BEGIN EXERCISE INPUT

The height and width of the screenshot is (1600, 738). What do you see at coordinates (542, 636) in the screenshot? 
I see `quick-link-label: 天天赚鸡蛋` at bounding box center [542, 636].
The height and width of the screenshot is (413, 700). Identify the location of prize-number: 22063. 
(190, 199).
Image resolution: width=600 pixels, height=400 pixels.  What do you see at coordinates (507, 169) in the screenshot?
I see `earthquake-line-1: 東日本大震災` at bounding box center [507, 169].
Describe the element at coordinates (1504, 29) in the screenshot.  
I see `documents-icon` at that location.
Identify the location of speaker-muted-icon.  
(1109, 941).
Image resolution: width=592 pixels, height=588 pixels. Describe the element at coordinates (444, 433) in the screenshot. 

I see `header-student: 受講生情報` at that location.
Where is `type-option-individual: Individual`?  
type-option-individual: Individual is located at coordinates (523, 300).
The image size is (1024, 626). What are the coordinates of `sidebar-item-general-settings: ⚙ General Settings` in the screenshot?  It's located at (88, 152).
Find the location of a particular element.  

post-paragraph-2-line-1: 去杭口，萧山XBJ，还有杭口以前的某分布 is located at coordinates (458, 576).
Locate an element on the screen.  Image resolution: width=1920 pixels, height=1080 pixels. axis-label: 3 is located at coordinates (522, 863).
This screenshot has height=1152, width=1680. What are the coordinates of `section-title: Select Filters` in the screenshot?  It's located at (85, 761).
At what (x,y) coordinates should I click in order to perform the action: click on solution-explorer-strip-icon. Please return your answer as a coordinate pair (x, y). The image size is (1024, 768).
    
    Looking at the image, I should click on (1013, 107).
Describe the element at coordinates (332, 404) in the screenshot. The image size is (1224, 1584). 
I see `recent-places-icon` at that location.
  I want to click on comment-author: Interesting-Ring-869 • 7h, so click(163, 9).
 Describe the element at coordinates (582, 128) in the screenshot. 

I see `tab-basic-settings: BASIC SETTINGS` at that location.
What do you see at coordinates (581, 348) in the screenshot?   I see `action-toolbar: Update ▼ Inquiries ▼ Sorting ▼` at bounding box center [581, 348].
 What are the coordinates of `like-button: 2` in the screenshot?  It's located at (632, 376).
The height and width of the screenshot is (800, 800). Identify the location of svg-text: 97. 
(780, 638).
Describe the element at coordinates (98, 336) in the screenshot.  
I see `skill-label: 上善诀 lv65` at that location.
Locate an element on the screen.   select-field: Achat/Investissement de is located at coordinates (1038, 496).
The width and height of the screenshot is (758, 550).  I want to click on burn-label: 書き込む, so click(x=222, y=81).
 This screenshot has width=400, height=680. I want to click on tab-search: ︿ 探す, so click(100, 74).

END EXERCISE INPUT

**REQUIREMENT:** Copy the entire listing above line for line, keeping every character unchanged.

**RESPONSE AREA:**
The height and width of the screenshot is (1600, 738). What do you see at coordinates (542, 636) in the screenshot? 
I see `quick-link-label: 天天赚鸡蛋` at bounding box center [542, 636].
The height and width of the screenshot is (413, 700). Identify the location of prize-number: 22063. 
(190, 199).
Image resolution: width=600 pixels, height=400 pixels.  What do you see at coordinates (507, 169) in the screenshot?
I see `earthquake-line-1: 東日本大震災` at bounding box center [507, 169].
Describe the element at coordinates (1504, 29) in the screenshot.  
I see `documents-icon` at that location.
Identify the location of speaker-muted-icon.  
(1109, 941).
Image resolution: width=592 pixels, height=588 pixels. Describe the element at coordinates (444, 433) in the screenshot. 

I see `header-student: 受講生情報` at that location.
Where is `type-option-individual: Individual`?  
type-option-individual: Individual is located at coordinates (523, 300).
The image size is (1024, 626). What are the coordinates of `sidebar-item-general-settings: ⚙ General Settings` in the screenshot?  It's located at (88, 152).
Find the location of a particular element.  

post-paragraph-2-line-1: 去杭口，萧山XBJ，还有杭口以前的某分布 is located at coordinates (458, 576).
Locate an element on the screen.  Image resolution: width=1920 pixels, height=1080 pixels. axis-label: 3 is located at coordinates (522, 863).
This screenshot has height=1152, width=1680. What are the coordinates of `section-title: Select Filters` in the screenshot?  It's located at (85, 761).
At what (x,y) coordinates should I click in order to perform the action: click on solution-explorer-strip-icon. Please return your answer as a coordinate pair (x, y). The image size is (1024, 768).
    
    Looking at the image, I should click on (1013, 107).
Describe the element at coordinates (332, 404) in the screenshot. The image size is (1224, 1584). 
I see `recent-places-icon` at that location.
  I want to click on comment-author: Interesting-Ring-869 • 7h, so click(163, 9).
 Describe the element at coordinates (582, 128) in the screenshot. 

I see `tab-basic-settings: BASIC SETTINGS` at that location.
What do you see at coordinates (581, 348) in the screenshot?   I see `action-toolbar: Update ▼ Inquiries ▼ Sorting ▼` at bounding box center [581, 348].
 What are the coordinates of `like-button: 2` in the screenshot?  It's located at (632, 376).
The height and width of the screenshot is (800, 800). Identify the location of svg-text: 97. 
(780, 638).
Describe the element at coordinates (98, 336) in the screenshot.  
I see `skill-label: 上善诀 lv65` at that location.
Locate an element on the screen.   select-field: Achat/Investissement de is located at coordinates (1038, 496).
The width and height of the screenshot is (758, 550).  I want to click on burn-label: 書き込む, so click(x=222, y=81).
 This screenshot has width=400, height=680. I want to click on tab-search: ︿ 探す, so click(100, 74).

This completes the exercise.